For the past year, I've been hearing a lot about Probabilistic Programming (PP) frameworks like PyMC3 and Stan, and how great PP is. And today, someone shared this link with me: Pyro: a Deep Probabilistic Programming Language
However, I don't really follow what is special about it since it feels like whatever you can do in PP you can do in any other general purpose language. I'm sure there are technical aspects about PP that make it attractive (e.g. parallel computing), but this aside, is PP really any different from any other language?
Question: I was wondering if there was a consensus of what PP was and how it differs from other statistical-focused software like R, Matlab, Mathematica. It should be noted that
Stan are focused on more Bayesian analysis.
Doing a little research on Google, I came across the following two definitions. The first more abstract, and the second more about PP's technical characteristics.
1.2. Probabilistic Programming Is
Instead, probabilistic programming is a tool for statistical modeling. The idea is to borrow lessons from the world of programming languages and apply them to the problems of designing and using statistical models. Experts construct statistical models already—by hand, in mathematical notation on paper—but it's an expert-only process that's hard to support with mechanical reasoning. The key insight in PP is that statistical modeling can, when you do it enough, start to feel a lot like programming. If we make the leap and actually use a real language for our modeling, many new tools become feasible. We can start to automate the tasks that used to justify writing a paper for each instance.
Here's a second definition: a probabilistic programming language is an ordinary programming language with
randand a great big pile of related tools that help you understand the program's statistical behavior.

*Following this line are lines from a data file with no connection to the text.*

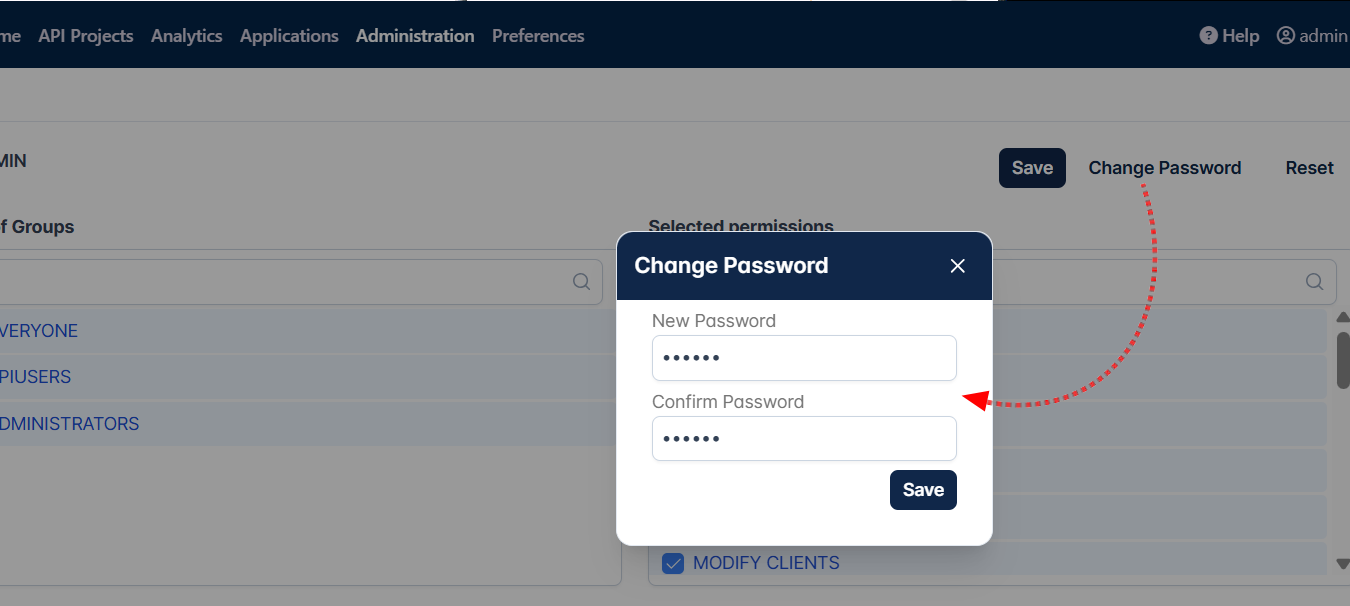
Task: Go to the Applications menu
Action: coord(289,36)
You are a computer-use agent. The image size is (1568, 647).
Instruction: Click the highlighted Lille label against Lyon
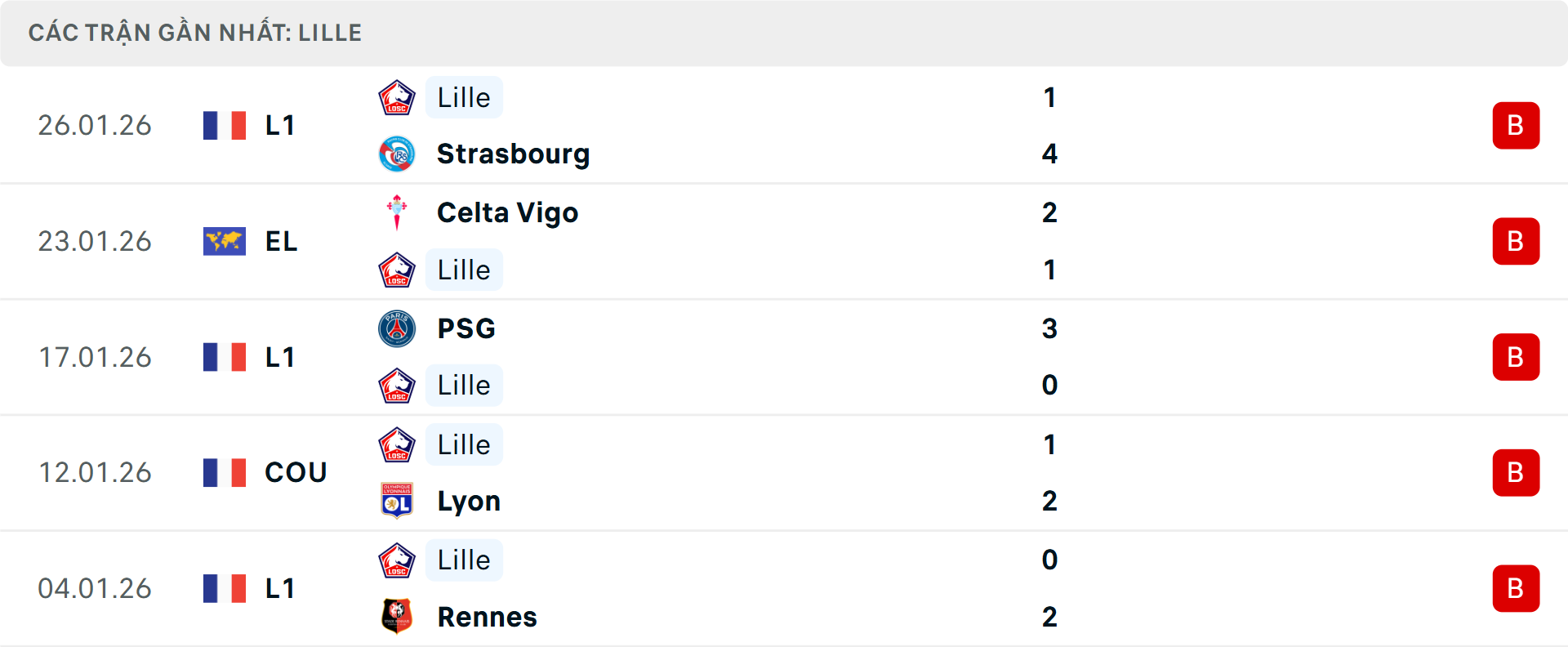(464, 444)
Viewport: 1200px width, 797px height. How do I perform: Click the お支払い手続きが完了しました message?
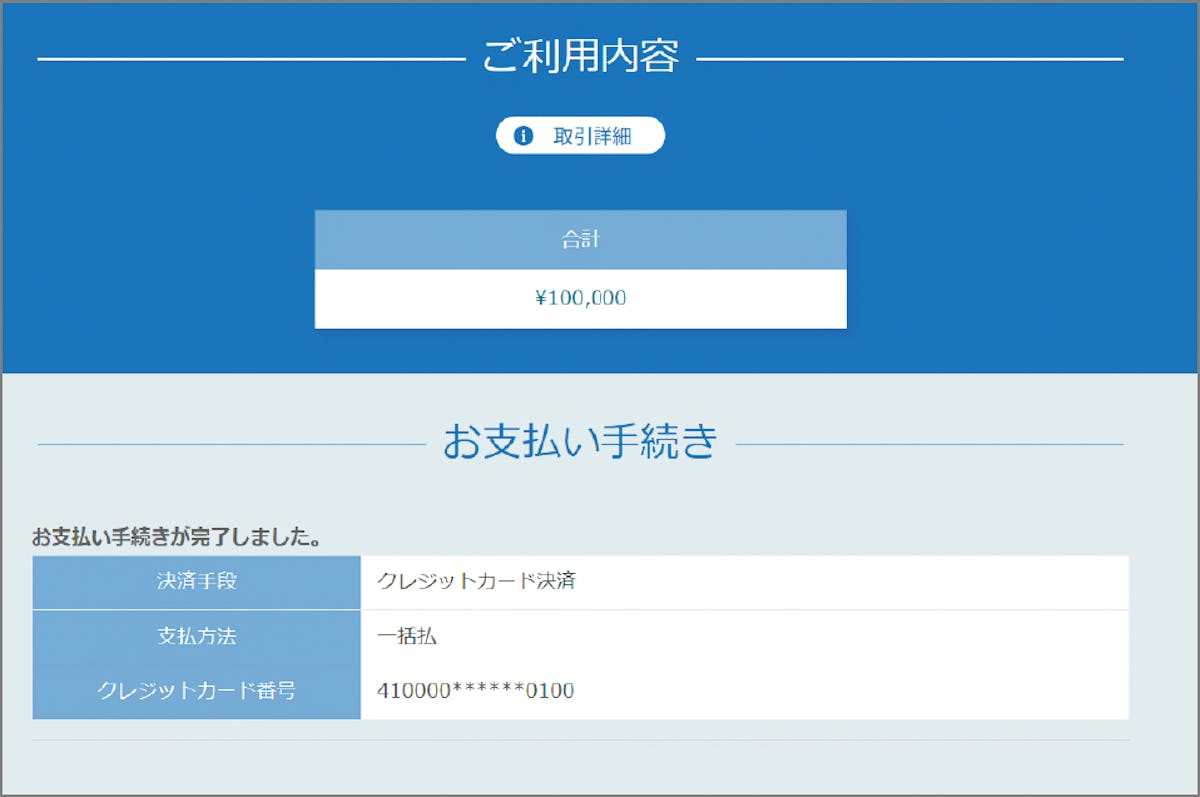click(x=176, y=537)
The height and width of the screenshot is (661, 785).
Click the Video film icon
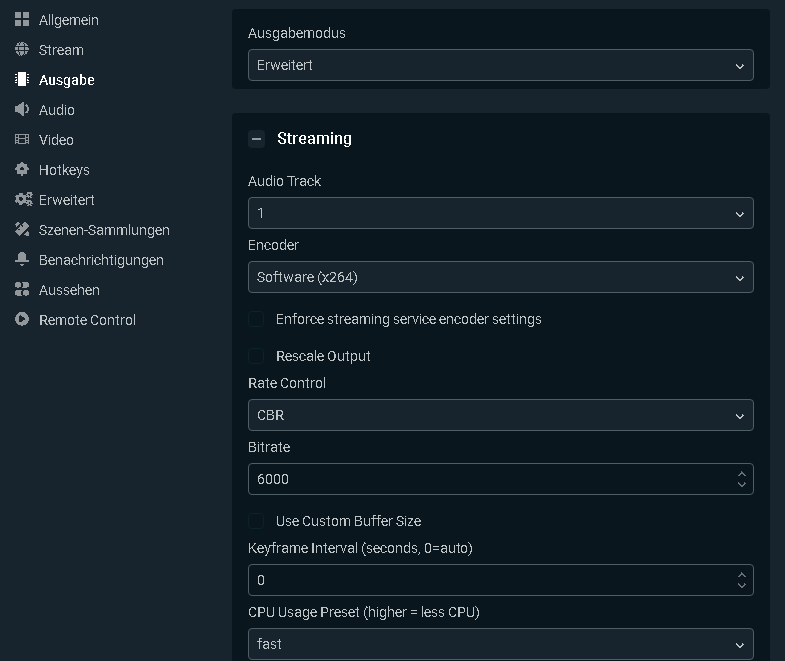(22, 140)
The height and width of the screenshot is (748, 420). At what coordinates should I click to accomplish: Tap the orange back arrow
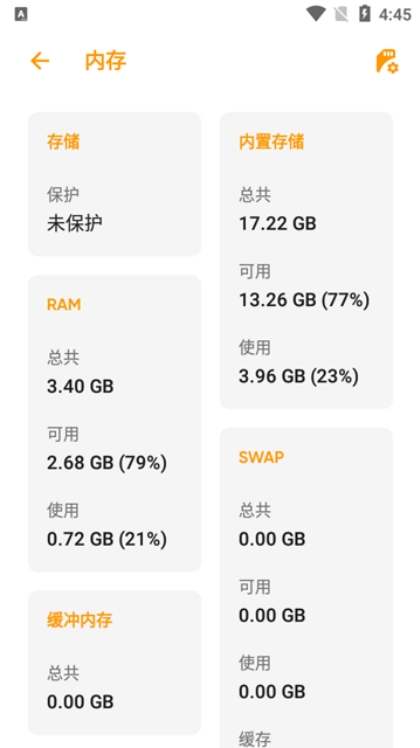point(40,61)
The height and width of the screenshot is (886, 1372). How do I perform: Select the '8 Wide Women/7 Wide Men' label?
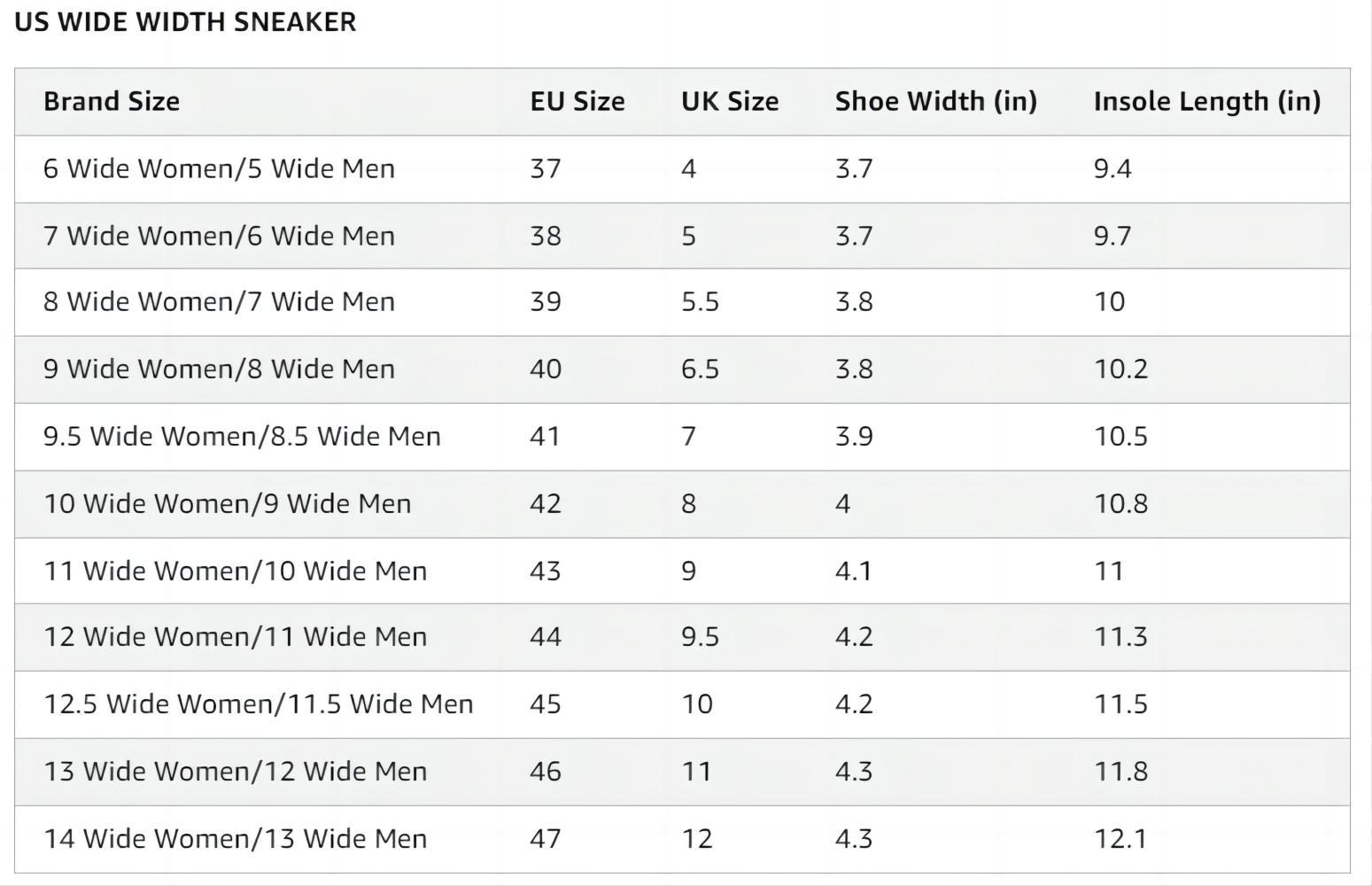click(219, 302)
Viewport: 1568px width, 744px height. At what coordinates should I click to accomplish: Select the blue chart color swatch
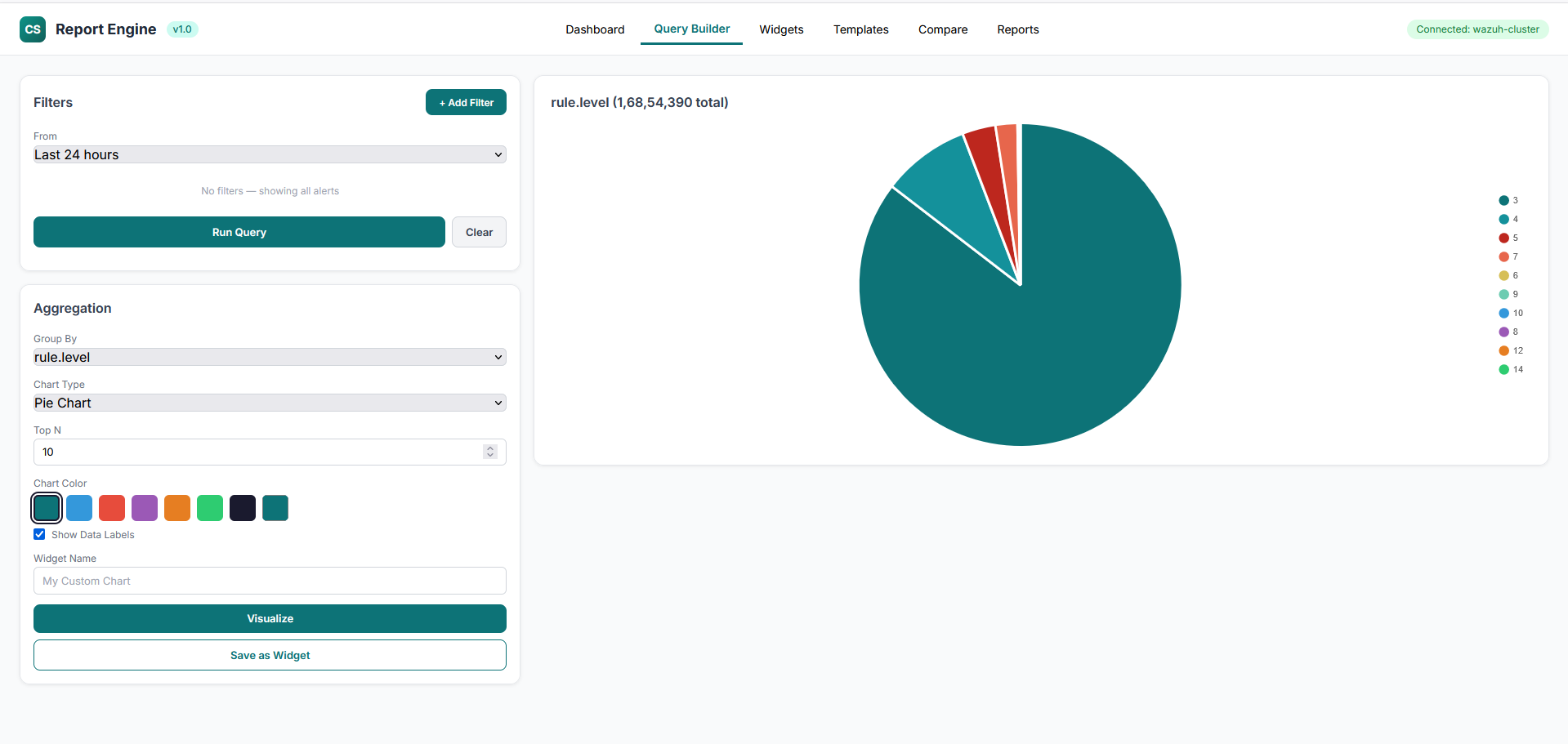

Both of these definitions are accurate. They just emphasize different angles on the same core idea. Which one makes sense to you will depend on what you want to use PP for. But don't get distracted by the fact that PPL programs look a lot like ordinary software implementations, where the goal is to run the program and get some kind of output. The goal in PP is analysis, not execution (added emphasis).
I'd like to know if the general statistical community agrees with these two definitions of PP, and if there are any other characteristics this definition may be missing.